--- START Supplied data ---
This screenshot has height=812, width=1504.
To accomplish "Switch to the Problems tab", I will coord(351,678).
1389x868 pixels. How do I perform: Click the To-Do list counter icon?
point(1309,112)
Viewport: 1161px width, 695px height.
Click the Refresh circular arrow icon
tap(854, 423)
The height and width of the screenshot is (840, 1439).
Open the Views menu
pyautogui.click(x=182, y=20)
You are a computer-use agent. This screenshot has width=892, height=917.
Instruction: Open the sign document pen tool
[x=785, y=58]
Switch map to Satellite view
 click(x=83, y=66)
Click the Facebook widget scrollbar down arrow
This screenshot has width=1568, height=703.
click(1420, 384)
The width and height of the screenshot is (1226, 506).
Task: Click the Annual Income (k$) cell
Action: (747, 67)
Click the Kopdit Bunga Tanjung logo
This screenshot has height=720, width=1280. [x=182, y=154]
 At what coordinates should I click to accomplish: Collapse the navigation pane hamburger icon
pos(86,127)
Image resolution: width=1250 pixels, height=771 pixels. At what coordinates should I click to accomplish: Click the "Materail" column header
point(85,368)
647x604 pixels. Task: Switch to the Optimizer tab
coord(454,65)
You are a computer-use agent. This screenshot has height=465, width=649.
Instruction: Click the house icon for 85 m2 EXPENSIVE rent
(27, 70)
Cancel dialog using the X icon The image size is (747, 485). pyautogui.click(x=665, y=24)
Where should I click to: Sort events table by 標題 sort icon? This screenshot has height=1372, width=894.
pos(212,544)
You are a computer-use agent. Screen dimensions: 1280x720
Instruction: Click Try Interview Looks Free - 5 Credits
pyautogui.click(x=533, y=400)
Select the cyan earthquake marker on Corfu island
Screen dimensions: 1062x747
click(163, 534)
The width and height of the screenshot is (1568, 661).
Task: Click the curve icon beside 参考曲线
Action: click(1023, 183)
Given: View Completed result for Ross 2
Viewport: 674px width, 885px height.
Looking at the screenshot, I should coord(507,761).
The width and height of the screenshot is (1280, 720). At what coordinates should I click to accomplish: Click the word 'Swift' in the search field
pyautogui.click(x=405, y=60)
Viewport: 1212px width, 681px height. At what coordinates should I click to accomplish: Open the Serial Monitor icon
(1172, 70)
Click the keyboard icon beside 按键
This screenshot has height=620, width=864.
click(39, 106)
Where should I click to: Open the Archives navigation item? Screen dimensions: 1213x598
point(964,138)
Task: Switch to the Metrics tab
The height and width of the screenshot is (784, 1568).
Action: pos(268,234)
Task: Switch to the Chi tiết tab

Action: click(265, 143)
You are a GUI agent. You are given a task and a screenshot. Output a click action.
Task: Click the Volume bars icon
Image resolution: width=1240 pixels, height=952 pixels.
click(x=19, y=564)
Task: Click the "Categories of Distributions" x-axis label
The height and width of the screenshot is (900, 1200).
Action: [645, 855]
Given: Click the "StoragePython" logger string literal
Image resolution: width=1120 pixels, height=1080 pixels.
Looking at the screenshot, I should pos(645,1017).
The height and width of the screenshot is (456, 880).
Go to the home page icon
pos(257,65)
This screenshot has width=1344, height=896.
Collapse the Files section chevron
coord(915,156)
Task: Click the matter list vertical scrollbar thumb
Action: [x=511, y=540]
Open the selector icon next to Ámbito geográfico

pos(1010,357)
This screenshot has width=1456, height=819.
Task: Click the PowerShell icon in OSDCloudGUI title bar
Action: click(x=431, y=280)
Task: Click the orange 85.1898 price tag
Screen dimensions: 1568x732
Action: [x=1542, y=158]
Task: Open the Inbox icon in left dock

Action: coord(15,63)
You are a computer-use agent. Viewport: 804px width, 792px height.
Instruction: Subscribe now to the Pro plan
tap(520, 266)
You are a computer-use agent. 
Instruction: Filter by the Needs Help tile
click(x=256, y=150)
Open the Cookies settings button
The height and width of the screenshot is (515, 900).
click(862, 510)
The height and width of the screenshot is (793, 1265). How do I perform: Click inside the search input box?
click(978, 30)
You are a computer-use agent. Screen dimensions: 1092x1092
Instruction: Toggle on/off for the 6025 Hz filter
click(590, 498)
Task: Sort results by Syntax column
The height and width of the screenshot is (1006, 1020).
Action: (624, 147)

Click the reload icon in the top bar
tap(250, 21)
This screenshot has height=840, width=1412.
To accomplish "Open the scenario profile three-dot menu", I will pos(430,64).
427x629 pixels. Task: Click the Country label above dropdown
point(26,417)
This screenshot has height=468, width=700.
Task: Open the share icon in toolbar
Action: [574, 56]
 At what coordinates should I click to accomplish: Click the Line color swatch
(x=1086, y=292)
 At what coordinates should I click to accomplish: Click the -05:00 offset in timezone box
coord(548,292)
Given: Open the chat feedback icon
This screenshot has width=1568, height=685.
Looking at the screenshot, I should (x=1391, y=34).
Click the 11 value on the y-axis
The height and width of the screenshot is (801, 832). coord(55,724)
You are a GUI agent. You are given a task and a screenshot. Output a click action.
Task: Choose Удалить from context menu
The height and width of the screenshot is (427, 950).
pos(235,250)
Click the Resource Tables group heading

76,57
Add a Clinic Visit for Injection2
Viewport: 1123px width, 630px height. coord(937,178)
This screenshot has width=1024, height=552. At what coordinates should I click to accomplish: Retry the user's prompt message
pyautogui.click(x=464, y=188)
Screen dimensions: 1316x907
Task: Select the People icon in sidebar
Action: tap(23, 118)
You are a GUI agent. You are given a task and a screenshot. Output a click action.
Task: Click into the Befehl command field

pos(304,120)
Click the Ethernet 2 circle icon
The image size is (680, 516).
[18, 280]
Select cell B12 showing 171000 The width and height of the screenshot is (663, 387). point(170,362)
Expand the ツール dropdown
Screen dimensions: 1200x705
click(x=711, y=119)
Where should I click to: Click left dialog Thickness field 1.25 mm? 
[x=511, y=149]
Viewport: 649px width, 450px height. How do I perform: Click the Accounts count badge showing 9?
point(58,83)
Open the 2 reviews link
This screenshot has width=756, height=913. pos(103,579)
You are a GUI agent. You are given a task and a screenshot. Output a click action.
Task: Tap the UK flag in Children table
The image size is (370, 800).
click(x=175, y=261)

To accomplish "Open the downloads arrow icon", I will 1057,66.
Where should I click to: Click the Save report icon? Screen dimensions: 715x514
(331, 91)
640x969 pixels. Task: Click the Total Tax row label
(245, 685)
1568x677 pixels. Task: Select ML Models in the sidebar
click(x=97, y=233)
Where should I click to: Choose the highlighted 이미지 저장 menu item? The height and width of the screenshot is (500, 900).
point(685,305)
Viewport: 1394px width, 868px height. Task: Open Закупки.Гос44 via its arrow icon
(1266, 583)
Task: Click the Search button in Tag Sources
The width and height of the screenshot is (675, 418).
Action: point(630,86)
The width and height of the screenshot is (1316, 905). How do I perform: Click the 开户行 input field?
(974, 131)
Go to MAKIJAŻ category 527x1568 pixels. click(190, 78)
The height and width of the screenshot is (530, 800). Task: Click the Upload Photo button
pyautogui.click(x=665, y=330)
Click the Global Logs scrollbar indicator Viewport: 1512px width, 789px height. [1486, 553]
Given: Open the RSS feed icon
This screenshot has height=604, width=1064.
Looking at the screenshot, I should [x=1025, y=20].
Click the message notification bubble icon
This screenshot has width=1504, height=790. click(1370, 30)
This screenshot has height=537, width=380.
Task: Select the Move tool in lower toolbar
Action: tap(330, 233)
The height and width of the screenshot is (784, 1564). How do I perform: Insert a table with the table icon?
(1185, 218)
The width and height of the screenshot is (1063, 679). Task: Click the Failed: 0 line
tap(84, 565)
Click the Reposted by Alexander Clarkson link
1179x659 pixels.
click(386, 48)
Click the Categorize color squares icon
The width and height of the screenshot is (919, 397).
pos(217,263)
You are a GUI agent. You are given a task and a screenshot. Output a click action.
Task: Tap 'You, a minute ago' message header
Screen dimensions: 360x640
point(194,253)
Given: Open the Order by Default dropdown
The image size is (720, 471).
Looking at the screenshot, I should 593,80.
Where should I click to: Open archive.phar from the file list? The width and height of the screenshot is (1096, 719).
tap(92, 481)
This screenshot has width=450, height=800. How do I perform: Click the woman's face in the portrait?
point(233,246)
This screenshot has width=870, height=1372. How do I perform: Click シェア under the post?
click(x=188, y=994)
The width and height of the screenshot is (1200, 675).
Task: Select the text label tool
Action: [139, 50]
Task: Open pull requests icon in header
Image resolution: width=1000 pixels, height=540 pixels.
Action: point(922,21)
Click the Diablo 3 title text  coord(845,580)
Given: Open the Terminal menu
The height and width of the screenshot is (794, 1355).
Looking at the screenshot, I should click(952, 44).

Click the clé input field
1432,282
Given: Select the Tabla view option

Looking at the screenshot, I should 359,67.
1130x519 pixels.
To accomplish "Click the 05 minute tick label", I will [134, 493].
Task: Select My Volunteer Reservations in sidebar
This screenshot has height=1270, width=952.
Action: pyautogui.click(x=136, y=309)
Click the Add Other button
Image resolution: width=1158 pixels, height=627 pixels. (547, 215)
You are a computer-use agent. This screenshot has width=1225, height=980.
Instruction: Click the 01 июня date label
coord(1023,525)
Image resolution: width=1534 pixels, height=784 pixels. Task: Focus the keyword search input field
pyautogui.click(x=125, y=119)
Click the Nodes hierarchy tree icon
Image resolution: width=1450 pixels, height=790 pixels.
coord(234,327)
--- END Supplied data ---
## Task statement
Copy the lines of the material above word for word, starting with the line that contains "Click the Global" and ending after the line that contains "Action: tap(330, 233)".

## Reply to the task
Click the Global Logs scrollbar indicator Viewport: 1512px width, 789px height. [1486, 553]
Given: Open the RSS feed icon
This screenshot has height=604, width=1064.
Looking at the screenshot, I should [x=1025, y=20].
Click the message notification bubble icon
This screenshot has width=1504, height=790. click(1370, 30)
This screenshot has height=537, width=380.
Task: Select the Move tool in lower toolbar
Action: tap(330, 233)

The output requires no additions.